PHOTO: Emma Alberici alternates with Tony Jones as host of ABC TV's current affairs program Lateline.
PHOTO: Emma Alberici alternates with Tony Jones as host of ABC TV’s current affairs program Lateline.

I’m always saying to my kids “choose to be happy”. I need to take that message myself, sometimes. Because I can be mired in the negative, and need to pump myself out of it occasionally.

Do you have any moments when you think there might be a God?

Often. I was raised Catholic, and my faith has withered over the years, particularly in our business, and the kinds of stories and things you report about. You know, the obvious stuff has made me very disappointed in my church. But I think the church, my faith has often centred me. So I go through spates where I go to church.

My father died 24 years ago, when I was 21. And my dad was an incredible dancer. He was the kind of waltzer that people would stare at on the dance floor. He’d always danced, from a young age, and he was really beautiful to watch. And he had three daughters, and he used to tell us all we had flat feet. But it was the one thing we did as a family. We’d often go out and go dancing.

And when I was younger, I remember, we did a lot of ballroom dancing. It was really lovely. And I was very close to my dad. And about six months after he died, I had a dream that we were dancing. And that then he spun me around and then let go of my hand, and said “let go, let go”. And I just thought that was… I found that very spiritual.

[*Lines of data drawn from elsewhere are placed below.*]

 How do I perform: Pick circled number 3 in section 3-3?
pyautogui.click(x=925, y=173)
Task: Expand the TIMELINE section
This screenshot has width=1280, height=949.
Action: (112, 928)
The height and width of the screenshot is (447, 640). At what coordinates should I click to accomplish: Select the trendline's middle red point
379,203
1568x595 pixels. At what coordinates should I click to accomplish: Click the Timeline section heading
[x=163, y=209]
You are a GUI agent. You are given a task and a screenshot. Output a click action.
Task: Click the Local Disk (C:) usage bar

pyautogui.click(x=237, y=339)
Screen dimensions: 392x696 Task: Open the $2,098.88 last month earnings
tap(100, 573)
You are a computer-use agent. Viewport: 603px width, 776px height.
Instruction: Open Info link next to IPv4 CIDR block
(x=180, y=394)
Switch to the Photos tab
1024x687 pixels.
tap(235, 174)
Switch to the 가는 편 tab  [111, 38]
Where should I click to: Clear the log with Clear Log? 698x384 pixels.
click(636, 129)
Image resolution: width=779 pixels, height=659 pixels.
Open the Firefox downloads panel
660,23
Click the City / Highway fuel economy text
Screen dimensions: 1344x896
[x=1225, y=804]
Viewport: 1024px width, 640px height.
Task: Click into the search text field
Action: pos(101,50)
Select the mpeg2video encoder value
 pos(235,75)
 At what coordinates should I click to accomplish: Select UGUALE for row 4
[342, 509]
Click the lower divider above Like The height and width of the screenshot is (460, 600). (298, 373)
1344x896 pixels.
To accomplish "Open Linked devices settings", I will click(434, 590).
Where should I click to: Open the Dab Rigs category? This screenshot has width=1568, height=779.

If you were going to do a TED talk which had nothing to do with work, what would you talk about?

I’d talk about men. And the role they play in families. And how in the rush for women to reassert themselves and to become more rounded individuals, out of the home and into the workplace, and into every sort of crevice of life, that men have kind of been left behind, and have kind of floundered in their roles. And I think we need a bigger discussion about the role men need to play in families.

And I say need to on purpose, because the Scandinavian countries that are so much more progressive have recognised this in their policies. As politicians are looking to frame the next budget and talk about getting more women into the workforce, you need to think about the role men play.

Unless the men are demanding part-time work, unless the men are demanding paternity leave, then things won’t ever get better for women.

Because if you haven’t got the dad actually stepping up and doing as much as we do, then we can’t work at our full capacity. And unless the men are demanding part-time work, unless the men are demanding paternity leave, then things won’t ever get better for women.

The Scandinavian countries I’m talking about, Iceland is the one, to me, which should be a model for all rich countries. Where they have nine months’ parental leave. Three months must be taken by the woman, three months must be taken by the man, and then the other three months can be divided as you will.

What it means is that in that society, no one bats an eyelid about walking down the street and seeing just as many men pushing strollers as women. And because men are so engaged, they get it. And unless the man is forced to do it in the way women are forced to do it, they’re not going to understand what a job it is. And how important it is.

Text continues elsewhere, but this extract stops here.